Greece is systemically important to the euro area, despite all claims by various European politicians to the contrary. Greece is carrying a huge burden of debt, accumulated, in part due to its own profligacy, in part due to the botched crisis resolution measures developed and deployed by the EU. It's debt is no longer held by the German, French and Italian banks, so much is true. German and French banks held some EUR27 billion worth of Greek Government debt at the end of 2010. This has now been reduced to less than EUR100 million. There is no direct contagion route from Greek official default to the euro area banking sector worth talking about. But Greek private sector debts still amount to roughly EUR10 billion in German and French banking systems (with more than EUR8 billion of this in German banks alone). Greek default will trigger defaults on these debts too, blowing pretty sizeable hole in the euro area banks.

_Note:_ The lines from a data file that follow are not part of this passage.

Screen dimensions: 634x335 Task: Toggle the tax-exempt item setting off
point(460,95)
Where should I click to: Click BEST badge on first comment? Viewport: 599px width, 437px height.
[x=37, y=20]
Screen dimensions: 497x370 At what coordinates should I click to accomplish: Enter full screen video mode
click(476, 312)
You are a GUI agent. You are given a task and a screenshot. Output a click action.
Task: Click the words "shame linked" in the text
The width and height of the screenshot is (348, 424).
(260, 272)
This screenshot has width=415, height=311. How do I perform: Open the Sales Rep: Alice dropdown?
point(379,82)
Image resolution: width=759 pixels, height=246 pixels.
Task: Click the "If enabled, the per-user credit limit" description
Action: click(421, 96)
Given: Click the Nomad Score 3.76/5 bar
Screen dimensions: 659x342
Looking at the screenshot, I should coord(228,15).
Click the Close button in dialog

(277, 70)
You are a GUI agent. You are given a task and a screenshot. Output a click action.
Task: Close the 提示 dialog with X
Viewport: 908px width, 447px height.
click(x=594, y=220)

However, lion's share of Greek public debt is now held in various European institutions. As the result, German taxpayers are on the hook for countless tens of billions in Greek liabilities via the likes of the EFSF and Eurosystem.

And then there is the reputational costs: letting Greece slip out into a default and out of the euro area will mark the beginning of an end for the euro, especially if, post-Grexit, Greece proves to be a success.

In short, one side of the equation - the Troika - has all the incentives to deal with Syriza.

One the other side, we can expect the fighting rhetoric of Syriza to be moderated as well. The reason for this is also simple: the EU-IMF-ECB Troika contains the Lender of Desperate Resort (the ECB) and the Lender of Last Resort (the IMF). Beyond these two, there is no funding available to Greece and Syriza elections promises make it painfully clear that it cannot entertain the possibility of a sharp exit from the euro, because such an exit would require the Government to run a full-blown budgetary surplus, not just a primary surplus. For anyone offering an end to austerity, this is a no-go territory.

So we can expect Syriza to present, in its first round of talks with the Troika, some proposals on dealing with the Greek debt overhang (currently this stands at around EUR 210 billion in excess debt over the 60% debt/GDP limit), backed by a list of reforms that the Syriza government can put forward in return for EU concessions on debt.

These reforms are the critical point to any future negotiations with the EU and the IMF. If Syriza can offer the EU deep institutional reforms, especially in the areas so far failed by the previous Government: improving the efficiency and accountability of the Greek public services, robust weeding out of political and financial corruption, and developing a functional system of tax collections, we are likely to see EU counter-offers on debt, including debt restructuring.

So far, Syriza has promised to respect the IMF loans and conditions. But its rhetoric about the end of Troika surveillance is not helping this cause of keeping the IMF calm - IMF too, like the ECB and the EU Commission, requires monitoring and surveillance of its programme countries. Syriza also promised to balance the budget, while simultaneously alleviating the negative effects of austerity. In simple, brutally financial terms, these sets of objectives are mutually exclusive.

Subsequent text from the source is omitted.